# [Questions on the material]
1) Alter the text on elder fraud by writing it out starting with "Across the nation, elders" and going on through "and stop it.", with "spike" replaced by "surge".
2) Extend the text on elder fraud beyond its final sentence.

Alone in their homes, elders are valiantly trying to protect themselves and others against the virus. In doing so, they are at enhanced risk from another threat — scammers sneaking into our grandparents’ isolated lives through the phone, the mail or the internet.
Across the nation, elders lose billions of dollars annually to fraud. Since the pandemic started, the U.S. Department of Health and Human Services and the FBI have reported a spike in elder fraud driven in part by COVID-related schemes.
I am committed to help inoculate our elders against this new danger. As with COVID-19, we must educate ourselves against financial elder abuse to slow and stop it.
For years, Deputy District Attorney Cherie Bourlard has been a champion for elders in my office, raising awareness against the latest, heartless frauds and relentlessly prosecuting scammers who target the vulnerable aged. Cherie explains that isolation due to COVID-19 has added psychological stress to elders, and not just those who are already suffering from declining mental capacity or dementia. As seniors isolate, scammers offer help in running errands or performing services, like landscaping and construction. Instead of helping “grandma,” they take off with her money.
COVID-19 may force scammers to be physically distanced from their intended victims, but stealing from elders through telephone and internet scams is happening at a devastating rate.
Cherie counts the many kinds of scams that are targeted at the elderly. Isolated elders are duped by the prospect of winning a lottery they never entered and persuaded to wire money or purchase gift cards or mail cash as payment for nonexistent upfront fees in the hopes of receiving their “jackpot.”
Then there is the “Caller-in-Distress” scam where the elder is tricked into believing their adult grandchild is in jail for drunk driving and needs immediate cash to bail out. Another scam on the rise targets seniors who want to sell their timeshares, convincing them to pay off a mortgage or lease or pay “fees,” by wiring money to a scammer’s bank account that closes as soon as the money is received. Topping the list of scams are “work-from-home” schemes, internet romances, fake check scams and investment scams
Keep in mind, not all perpetrators of elder fraud are strangers or cyber criminals — among the crooks are family members, in-laws, caretakers and “friends,” too.

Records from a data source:
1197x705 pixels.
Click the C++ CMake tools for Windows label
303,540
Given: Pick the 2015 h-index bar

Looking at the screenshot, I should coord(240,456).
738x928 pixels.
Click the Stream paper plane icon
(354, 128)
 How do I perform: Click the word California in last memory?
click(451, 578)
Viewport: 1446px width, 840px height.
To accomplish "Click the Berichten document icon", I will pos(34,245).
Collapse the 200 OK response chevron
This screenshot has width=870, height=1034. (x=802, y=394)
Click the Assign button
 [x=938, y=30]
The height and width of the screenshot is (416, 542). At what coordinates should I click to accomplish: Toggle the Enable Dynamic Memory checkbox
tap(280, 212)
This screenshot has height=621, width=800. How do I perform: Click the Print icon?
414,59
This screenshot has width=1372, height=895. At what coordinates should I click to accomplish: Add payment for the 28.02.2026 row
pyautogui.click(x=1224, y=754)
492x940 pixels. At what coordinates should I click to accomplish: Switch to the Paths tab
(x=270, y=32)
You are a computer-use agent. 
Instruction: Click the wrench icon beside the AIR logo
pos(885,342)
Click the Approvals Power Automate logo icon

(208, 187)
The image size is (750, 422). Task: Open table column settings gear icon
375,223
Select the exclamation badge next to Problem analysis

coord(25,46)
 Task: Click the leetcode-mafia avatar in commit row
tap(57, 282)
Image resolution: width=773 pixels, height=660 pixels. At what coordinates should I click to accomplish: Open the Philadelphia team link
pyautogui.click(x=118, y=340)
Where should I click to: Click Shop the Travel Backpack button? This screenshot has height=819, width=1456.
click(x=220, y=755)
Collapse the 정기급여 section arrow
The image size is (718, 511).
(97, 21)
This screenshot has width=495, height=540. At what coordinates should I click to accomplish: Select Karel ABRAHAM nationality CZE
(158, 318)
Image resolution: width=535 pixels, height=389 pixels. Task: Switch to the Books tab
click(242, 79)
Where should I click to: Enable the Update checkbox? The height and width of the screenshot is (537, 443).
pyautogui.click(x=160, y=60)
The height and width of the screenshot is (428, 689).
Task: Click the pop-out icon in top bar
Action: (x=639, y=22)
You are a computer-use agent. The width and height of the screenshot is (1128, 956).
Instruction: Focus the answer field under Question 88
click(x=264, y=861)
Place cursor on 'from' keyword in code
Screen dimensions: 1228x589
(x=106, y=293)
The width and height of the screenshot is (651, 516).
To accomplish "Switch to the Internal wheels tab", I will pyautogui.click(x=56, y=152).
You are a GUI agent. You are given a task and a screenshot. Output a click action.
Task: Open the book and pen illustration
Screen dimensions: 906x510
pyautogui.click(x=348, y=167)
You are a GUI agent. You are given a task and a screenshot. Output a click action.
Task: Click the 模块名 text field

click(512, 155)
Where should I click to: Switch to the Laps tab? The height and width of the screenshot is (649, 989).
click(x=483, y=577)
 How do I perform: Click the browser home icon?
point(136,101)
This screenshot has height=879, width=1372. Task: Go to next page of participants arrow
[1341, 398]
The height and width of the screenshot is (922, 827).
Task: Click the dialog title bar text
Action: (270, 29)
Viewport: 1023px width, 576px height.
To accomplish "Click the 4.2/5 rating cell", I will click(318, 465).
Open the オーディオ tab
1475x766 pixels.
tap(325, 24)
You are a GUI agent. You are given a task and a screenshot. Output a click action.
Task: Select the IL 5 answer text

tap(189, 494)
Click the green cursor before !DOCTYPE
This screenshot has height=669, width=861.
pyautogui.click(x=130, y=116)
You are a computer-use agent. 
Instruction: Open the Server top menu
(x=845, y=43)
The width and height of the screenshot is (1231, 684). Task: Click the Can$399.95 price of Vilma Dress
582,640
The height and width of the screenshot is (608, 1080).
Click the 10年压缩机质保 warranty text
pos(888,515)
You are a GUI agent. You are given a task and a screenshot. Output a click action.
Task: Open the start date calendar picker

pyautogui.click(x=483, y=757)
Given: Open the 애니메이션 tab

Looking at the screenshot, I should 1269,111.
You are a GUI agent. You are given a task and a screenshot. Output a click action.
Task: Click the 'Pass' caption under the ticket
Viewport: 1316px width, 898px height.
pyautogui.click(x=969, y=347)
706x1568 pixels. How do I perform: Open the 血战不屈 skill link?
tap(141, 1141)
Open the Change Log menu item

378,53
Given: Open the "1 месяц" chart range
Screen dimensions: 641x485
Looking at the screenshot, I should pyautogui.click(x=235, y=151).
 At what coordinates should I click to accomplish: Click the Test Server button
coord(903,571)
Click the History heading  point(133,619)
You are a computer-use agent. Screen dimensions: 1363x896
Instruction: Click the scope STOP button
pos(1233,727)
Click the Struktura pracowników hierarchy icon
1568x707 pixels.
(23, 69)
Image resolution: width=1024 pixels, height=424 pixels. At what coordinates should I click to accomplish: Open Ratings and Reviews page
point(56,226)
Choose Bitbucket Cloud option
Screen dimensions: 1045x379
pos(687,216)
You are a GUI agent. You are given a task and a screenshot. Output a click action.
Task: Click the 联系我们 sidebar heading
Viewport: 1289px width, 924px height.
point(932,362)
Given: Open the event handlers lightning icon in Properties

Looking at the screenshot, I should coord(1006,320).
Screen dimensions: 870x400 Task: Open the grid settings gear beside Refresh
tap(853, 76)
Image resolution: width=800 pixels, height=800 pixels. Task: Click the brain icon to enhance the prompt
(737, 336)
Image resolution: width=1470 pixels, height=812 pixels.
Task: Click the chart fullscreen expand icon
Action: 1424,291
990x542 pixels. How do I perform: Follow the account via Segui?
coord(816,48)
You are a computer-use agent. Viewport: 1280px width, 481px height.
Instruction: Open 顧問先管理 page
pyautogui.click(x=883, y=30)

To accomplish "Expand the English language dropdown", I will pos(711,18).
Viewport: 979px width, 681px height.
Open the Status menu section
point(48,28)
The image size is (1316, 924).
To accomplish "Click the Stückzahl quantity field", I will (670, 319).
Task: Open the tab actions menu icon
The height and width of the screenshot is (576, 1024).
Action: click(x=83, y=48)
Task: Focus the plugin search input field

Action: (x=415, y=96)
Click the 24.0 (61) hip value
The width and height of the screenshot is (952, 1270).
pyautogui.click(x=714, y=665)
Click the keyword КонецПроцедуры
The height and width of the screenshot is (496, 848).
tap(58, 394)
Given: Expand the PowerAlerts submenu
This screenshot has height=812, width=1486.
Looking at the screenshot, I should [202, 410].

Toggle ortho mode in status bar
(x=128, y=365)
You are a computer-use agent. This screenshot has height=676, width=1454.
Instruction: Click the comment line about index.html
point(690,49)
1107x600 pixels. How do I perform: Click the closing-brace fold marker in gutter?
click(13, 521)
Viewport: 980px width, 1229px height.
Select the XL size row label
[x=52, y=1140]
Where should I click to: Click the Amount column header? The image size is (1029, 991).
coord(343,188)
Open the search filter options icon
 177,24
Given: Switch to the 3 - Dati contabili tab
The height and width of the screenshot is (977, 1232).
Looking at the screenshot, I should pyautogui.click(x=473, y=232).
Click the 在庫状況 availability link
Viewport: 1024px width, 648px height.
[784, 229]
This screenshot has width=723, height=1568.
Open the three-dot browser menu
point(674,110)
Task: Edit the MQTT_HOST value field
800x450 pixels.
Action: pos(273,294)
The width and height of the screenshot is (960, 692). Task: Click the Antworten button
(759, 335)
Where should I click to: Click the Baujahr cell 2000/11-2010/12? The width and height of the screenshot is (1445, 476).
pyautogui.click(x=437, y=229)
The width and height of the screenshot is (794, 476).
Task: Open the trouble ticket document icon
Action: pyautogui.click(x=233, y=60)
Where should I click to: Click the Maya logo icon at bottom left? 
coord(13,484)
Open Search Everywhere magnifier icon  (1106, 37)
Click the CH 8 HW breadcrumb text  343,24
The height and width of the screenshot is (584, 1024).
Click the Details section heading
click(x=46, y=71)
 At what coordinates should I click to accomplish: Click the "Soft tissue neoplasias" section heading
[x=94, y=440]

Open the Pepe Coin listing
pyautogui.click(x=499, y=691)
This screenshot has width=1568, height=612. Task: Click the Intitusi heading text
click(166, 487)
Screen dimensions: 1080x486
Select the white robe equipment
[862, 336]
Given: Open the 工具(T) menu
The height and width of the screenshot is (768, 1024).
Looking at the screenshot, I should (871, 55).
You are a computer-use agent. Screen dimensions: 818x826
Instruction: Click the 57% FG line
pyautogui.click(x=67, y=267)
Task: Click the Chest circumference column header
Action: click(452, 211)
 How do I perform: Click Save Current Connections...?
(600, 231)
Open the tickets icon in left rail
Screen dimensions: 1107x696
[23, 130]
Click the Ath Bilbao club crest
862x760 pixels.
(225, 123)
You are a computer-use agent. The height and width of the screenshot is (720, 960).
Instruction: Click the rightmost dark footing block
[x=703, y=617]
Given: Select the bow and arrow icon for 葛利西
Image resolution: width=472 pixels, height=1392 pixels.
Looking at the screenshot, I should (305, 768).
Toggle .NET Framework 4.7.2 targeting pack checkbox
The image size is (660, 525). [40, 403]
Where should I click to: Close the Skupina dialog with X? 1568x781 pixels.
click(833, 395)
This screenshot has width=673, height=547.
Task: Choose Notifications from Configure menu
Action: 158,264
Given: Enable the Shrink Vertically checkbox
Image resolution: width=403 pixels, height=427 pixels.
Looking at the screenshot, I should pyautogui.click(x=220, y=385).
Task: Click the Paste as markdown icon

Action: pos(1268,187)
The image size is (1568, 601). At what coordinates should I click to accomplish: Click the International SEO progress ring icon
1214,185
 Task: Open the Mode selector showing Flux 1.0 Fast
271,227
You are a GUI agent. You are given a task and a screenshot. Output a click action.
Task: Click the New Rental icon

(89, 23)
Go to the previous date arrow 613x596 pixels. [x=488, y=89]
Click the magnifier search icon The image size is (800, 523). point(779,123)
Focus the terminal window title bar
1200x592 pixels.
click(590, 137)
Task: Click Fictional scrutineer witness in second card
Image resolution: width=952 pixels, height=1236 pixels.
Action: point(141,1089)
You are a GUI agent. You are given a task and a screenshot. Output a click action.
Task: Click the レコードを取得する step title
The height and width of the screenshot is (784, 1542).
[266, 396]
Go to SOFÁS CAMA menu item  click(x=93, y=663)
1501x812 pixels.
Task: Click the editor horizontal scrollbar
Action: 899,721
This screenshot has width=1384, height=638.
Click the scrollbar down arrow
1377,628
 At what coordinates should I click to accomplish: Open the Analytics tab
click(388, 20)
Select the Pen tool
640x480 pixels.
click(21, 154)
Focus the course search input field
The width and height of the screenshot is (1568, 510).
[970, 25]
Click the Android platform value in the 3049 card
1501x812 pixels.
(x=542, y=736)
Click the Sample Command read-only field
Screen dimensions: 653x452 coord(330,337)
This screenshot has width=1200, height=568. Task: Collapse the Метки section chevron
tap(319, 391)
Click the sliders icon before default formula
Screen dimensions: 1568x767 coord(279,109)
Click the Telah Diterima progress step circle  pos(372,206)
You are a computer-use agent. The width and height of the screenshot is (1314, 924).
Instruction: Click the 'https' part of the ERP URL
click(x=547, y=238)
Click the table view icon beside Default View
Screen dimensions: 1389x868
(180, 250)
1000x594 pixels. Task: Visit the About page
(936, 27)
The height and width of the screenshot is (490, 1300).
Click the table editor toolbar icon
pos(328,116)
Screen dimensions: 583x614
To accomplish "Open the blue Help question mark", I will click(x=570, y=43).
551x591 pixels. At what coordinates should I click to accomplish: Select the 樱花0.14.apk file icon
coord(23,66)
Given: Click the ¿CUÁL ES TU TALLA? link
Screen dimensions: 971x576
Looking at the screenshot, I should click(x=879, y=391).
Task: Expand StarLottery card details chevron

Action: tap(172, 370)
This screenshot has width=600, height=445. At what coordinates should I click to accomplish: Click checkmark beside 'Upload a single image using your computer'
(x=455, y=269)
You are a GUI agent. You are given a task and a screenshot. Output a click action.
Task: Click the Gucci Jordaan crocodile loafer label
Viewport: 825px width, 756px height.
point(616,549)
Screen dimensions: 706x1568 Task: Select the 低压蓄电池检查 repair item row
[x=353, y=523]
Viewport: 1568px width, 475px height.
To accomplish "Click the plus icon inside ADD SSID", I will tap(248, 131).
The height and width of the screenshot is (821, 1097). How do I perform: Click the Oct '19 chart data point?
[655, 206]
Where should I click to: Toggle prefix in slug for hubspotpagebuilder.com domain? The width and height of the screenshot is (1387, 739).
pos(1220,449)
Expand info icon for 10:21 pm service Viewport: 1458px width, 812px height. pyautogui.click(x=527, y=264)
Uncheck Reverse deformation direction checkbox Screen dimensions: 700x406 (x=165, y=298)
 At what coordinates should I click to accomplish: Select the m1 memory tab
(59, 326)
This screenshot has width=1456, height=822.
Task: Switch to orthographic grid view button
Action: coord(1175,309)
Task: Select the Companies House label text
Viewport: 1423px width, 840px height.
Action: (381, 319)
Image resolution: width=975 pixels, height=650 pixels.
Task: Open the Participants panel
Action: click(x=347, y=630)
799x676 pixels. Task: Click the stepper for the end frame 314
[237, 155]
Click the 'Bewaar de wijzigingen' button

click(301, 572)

# [Expected responses]
1)
Across the nation, elders lose billions of dollars annually to fraud. Since the pandemic started, the U.S. Department of Health and Human Services and the FBI have reported a surge in elder fraud driven in part by COVID-related schemes.
I am committed to help inoculate our elders against this new danger. As with COVID-19, we must educate ourselves against financial elder abuse to slow and stop it.

2)
Here is Cherie’s sage advice to help prevent elder fraud and ways to help our senior citizens if they become victims:
- If you suspect elder financial abuse, report it to the Santa Clara County Adult Protective Services (APS) at 1 (800) 414-2002 and to your local law enforcement agency.
- The Santa Clara County District Attorney’s Office has an Elder Fraud Hotline at 1 (855) DA-ELDER or 1 (855) 323-5337 and a longstanding unit dedicated solely to investigate and prosecute cases of elder fraud.
- Check in regularly on an elder relative’s financial situation. Discuss or review financial transactions, bills and emails so you can detect any red flags. Routinely check the elder’s credit reporting service.
- Consider hiring caretakers only through a licensed and bonded agency that is required to secure background checks.
- Never send money to a stranger. Never share personal information or financial account information.
- Make it clear you are not trying to control your elderly relative, but rather protect them. Discuss securing their finances with a Living Trust or a Financial Conservatorship.
- If the older adult is contacted by a scammer, encourage them to change their phone number. Their number may be sold to other types of scammers, putting them at increased risk.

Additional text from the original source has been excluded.